§ **BRIEF**
Reproduce the part of the discussion of chess engines and GPUs starting at "bob1029 · on" and ending at "about such things.".
(PASSAGE TO READ Opens)
If someone ported it to a GPU, it almost certainly would be faster. See http://www.talkchess.com/forum3/viewtopic.php?f=7&t=76986

There is a PyTorch port available, but no benchmarks unfortunatly. It does seem to be fairly widely used for training though, which is indicative of the speed gains available.

mantap · on April 10, 2021

GPU have high latency. For a chess engine like stockfish which is designed to search as many positions as possible, the latency of a GPU is a big problem.

Engines like LC0 that do use the GPU work by searching fewer positions but with a heavier eval function. This makes the latency less relevant because it is a smaller percentage of the GPU time.

nl · on April 10, 2021

3D computer games are much more latency sensitive than chess, and work on GPUs very successfully.

This seems like a solvable problem.

johbjo · on April 10, 2021

Board game AI works by searching through the state space, and evaluating each state with the neural network, then picking the move with best expectation.

So it needs to load the comparatively tiny game state (chess board) into the GPU for each evaluation. The more game states it can evaluate per move, the better it is. It can be in the order of millions.

hakuseki · on April 9, 2021

Is NNUE used by any Go AI? I've only heard of it being used for shogi and chess.

nl · on April 9, 2021

Yes you are correct. I wrote "go" when I meant "shogi" - fixed.

ummonk · on April 9, 2021

Was the NNUE trained on the CPU though? It’s intuitive that with the small size of a chessboard and the ability to use incremental update of evaluations, it will be faster to do neural network evaluation on CPU. Training, on the other hand, is typically highly parallelizable, so it would be a big development if we are able to do it faster on CPU.

Cybiote · on April 9, 2021

It looks like training is on CPU too: https://github.com/nodchip/Stockfish/blob/master/src/nnue/ev....

whimsicalism · on April 9, 2021

World of difference btwn "can be run" and "is trained on"

bob1029 · on April 9, 2021

You will find most developers don't actually understand how fast a single x86 core can be when used appropriately. Most are too busy hiding from real hardware concerns to think about such things.

crazygringo · on April 9, 2021

> almost all ventures into specialty hardware ended up with mainstream consumer CPUs catching up

All except for... 3D rendering, image compositing, video encoding, and video decoding?

I'm really struggling to see what you're trying to argue, because we do have multiple meaningful brute-force tasks that most computers today ship with dedicated silicon for.
(PASSAGE TO READ Closes)
(SOURCE MATERIAL Opens)
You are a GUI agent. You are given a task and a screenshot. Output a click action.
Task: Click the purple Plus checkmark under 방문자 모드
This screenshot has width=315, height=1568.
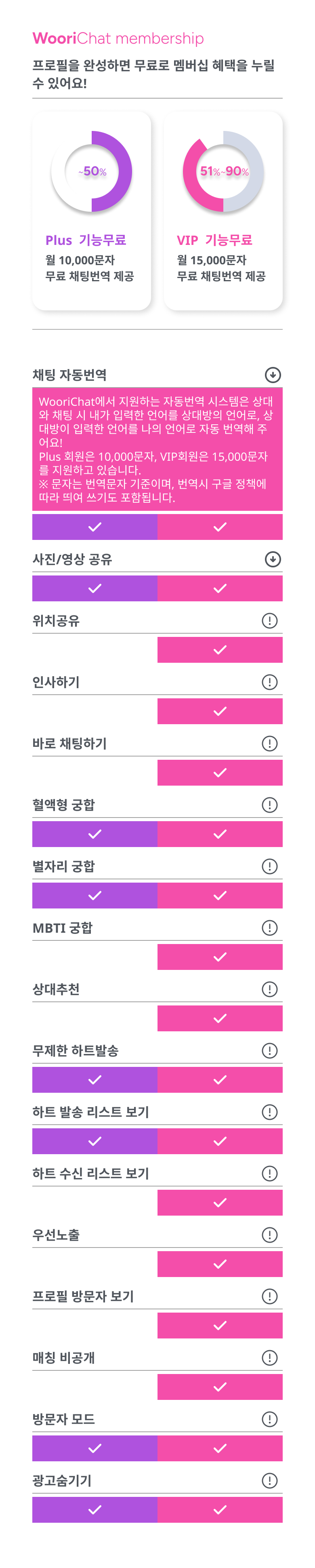click(95, 1449)
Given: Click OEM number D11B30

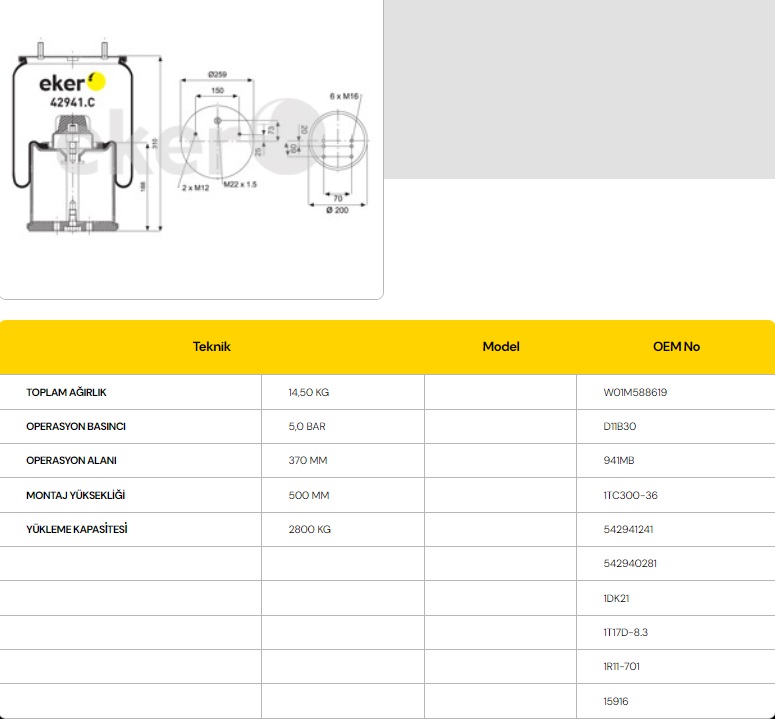Looking at the screenshot, I should click(x=620, y=426).
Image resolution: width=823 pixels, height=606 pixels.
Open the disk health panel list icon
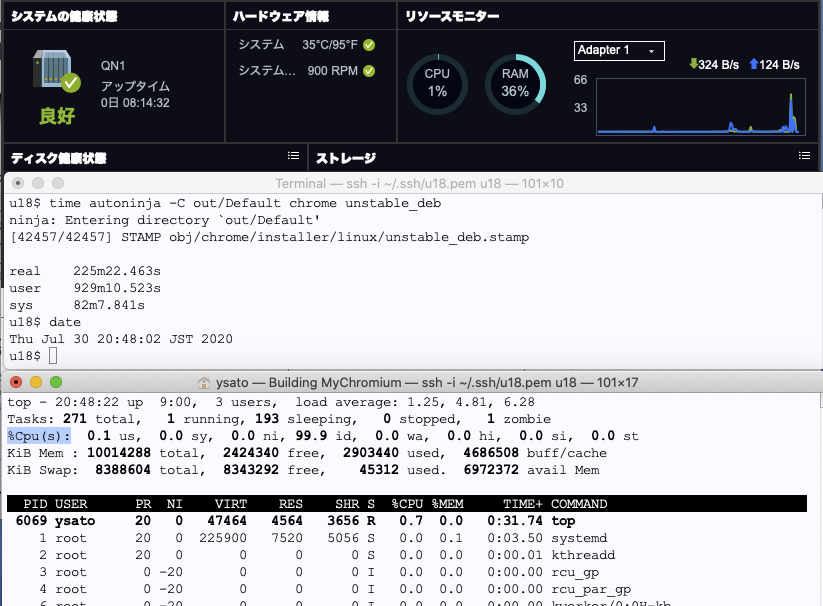(293, 156)
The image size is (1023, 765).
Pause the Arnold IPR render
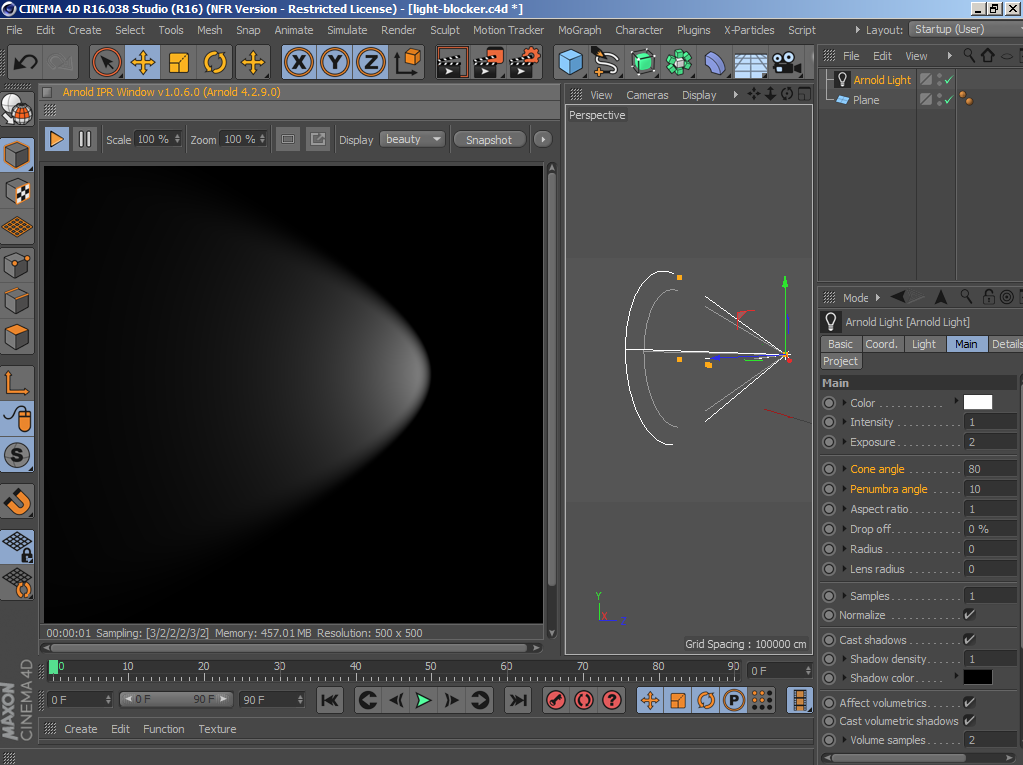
(SOURCE MATERIAL Closes)
§ **WRITTEN RESPONSE**
bob1029 · on April 9, 2021

You will find most developers don't actually understand how fast a single x86 core can be when used appropriately. Most are too busy hiding from real hardware concerns to think about such things.